I need to rewatch Inglorious Basterds and see if I'm missing something because, while I liked it, I didn't get nearly as much out of it as some people seem to. Having said that the best supporting actor nod here is a good one and he definitely deserves it.

Hurt Locker was an amazing movie and should win hands down. I saw Up In the Air and I think it was a really good movie, but not the winner here. I'd put it above Basterds and Avatar easily but Locker was much better.

District 9 was good but not Oscar worthy. Up I didn't see so I can't speak to it. I've heard mixed reviews of the Blind Side.

The thing is, it used to be that with 5 Oscar contenders you might have an incentive to go see the ones you missed. But with 10, I'm not going to hunt down all those movies.

The funny thing though is that this conversation is evidence of their strategy being somewhat effective. Would we be talking about this if they'd chosen the five they should have chosen? No. There'd be no controversy or discussion. But with those 10 now we get to argue about what was really worthy.

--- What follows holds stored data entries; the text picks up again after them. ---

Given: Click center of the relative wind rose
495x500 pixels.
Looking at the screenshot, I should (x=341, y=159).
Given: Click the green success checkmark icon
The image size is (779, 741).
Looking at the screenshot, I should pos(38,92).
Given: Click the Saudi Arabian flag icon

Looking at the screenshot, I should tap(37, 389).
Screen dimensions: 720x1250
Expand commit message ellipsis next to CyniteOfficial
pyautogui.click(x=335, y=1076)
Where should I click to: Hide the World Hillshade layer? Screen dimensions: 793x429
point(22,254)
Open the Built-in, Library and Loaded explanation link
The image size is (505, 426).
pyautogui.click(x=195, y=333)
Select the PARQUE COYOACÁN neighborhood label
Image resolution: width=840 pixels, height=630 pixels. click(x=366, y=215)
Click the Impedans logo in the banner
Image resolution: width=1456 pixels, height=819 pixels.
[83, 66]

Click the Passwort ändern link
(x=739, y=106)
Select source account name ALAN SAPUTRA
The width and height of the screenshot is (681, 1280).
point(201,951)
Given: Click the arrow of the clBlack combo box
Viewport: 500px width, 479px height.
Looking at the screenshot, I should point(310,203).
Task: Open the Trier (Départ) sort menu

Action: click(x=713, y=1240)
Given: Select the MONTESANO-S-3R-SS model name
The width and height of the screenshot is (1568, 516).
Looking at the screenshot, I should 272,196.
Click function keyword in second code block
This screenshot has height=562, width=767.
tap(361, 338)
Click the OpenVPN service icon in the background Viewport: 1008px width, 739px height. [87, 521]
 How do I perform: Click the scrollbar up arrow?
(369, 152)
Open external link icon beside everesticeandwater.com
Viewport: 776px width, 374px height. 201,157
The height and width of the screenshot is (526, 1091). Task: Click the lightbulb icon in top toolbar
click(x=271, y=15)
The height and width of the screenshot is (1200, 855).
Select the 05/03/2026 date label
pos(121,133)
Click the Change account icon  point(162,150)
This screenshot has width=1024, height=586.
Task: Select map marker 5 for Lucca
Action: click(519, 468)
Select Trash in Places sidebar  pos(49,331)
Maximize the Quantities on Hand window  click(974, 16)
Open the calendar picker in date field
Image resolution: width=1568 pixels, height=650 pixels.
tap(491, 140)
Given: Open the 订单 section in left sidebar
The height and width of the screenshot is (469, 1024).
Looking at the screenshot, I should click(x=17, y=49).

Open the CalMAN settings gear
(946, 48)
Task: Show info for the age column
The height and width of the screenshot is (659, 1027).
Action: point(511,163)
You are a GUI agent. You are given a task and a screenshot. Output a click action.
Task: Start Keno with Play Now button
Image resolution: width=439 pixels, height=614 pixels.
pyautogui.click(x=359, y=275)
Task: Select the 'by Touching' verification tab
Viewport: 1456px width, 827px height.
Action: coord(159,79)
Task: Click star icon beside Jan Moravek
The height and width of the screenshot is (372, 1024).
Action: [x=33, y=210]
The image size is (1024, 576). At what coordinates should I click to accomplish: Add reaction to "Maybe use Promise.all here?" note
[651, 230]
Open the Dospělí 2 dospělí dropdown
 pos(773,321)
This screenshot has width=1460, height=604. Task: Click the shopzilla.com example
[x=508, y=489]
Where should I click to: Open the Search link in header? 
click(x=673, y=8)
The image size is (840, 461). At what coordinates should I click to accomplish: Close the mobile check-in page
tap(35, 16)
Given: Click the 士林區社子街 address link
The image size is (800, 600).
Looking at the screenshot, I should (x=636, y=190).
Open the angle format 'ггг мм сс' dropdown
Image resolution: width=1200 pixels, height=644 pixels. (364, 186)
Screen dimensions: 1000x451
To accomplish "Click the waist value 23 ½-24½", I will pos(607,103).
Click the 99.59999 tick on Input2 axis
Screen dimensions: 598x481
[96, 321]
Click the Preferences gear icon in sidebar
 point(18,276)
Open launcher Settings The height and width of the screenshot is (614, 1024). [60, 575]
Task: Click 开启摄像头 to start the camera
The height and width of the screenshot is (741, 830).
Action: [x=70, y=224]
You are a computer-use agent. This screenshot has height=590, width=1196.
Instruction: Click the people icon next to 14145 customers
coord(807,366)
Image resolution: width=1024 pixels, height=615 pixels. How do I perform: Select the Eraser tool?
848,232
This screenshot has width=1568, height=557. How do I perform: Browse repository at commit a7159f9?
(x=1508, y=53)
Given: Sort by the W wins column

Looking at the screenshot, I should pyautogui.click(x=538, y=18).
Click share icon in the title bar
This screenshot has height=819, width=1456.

The downside here is that with 10 films to work through, we can expect the Oscars to now take 32 hours to complete.

Oh and they haven't entirely strayed from tradition. I mean meryll streep is nominated again :). They should just name it the Meryll Streep award, give her an honorary life time achievement award, and take her out of the running from now on :)

Josh said...

I think Basterds will become the staple Tarantino movie from now on. It doesn't have the dialogue of Pulp Fiction (lacking Avery), and is larger in scale in general - but has the budget for production value and utilizes an ensemble cast very well.